Matter of Gaston (Commissioner of Labor)
2011 NY Slip Op 06167 [87 AD3d 778]
August 4, 2011
Appellate Division, Third Department
Published by New York State Law Reporting Bureau pursuant to Judiciary Law § 431.
As corrected through Wednesday, September 28, 2011


In the Matter of the Claim of Victor Gaston, Appellant. Commissioner of Labor, Respondent.

[*1] Victor Gaston, New York City, appellant pro se.

Eric T. Schneiderman, Attorney General, New York City (Bessie Bazile of counsel), for respondent.

Appeal from a decision of the Unemployment Insurance Appeal Board, filed August 2, 2010, which ruled that claimant was disqualified from receiving unemployment insurance benefits because he voluntarily left his employment without good cause.

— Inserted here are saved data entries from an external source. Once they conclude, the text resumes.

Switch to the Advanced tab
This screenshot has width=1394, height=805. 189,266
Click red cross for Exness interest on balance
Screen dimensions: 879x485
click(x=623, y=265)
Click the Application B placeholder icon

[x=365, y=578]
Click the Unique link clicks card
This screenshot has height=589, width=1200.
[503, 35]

Claimant was employed as a building maintenance worker for the employer for approximately two months when his supervisor noticed him standing in a building lobby with an unlit cigarette in his mouth and reprimanded him. Upset at the manner in which he had been addressed, claimant left the job site and never returned to his employment. The Unemployment Insurance Appeal Board denied claimant's request for unemployment insurance benefits and he now appeals.

We affirm. The Board credited claimant's version of events and, because criticism from an employer does not constitute good cause for leaving employment, we find that substantial evidence supports the Board's decision to deny benefits (see Matter of LoRusso [Commissioner of Labor], 68 AD3d 1317, 1317 [2009]; Matter of Soto-Harold [Commissioner of Labor], 55 AD3d 1119, 1120 [2008]).

Mercure, J.P., Spain, Malone Jr., Stein and Garry, JJ., concur. Ordered that the decision is affirmed, without costs.